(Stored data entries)
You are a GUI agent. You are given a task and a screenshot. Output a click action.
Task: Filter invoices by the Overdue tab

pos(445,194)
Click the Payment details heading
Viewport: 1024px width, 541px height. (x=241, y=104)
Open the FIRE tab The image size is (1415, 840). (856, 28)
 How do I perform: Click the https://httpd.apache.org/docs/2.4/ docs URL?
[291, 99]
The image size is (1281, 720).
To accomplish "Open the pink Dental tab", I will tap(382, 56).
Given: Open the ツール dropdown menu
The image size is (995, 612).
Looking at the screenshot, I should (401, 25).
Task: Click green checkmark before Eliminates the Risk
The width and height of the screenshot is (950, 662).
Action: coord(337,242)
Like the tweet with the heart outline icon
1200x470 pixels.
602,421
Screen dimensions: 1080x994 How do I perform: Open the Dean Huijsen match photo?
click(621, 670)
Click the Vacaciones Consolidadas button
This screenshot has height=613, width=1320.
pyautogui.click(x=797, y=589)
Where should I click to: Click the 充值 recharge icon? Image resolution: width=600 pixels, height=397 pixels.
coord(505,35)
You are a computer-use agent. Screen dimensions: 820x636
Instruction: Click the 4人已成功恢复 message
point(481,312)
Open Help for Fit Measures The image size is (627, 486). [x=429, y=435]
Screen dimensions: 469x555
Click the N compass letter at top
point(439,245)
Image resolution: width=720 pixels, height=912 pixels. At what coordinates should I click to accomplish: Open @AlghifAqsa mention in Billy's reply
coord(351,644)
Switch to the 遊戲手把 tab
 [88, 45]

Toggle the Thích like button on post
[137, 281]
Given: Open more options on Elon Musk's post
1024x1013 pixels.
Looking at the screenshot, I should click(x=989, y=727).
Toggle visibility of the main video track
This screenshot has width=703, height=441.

» Task directions
Whenever a line in the data holds "agent", copy that line.

» The completed task
You are a GUI agent. You are given a task and a screenshot. Output a click action.
You are a computer-use agent. Screen dimensions: 820x636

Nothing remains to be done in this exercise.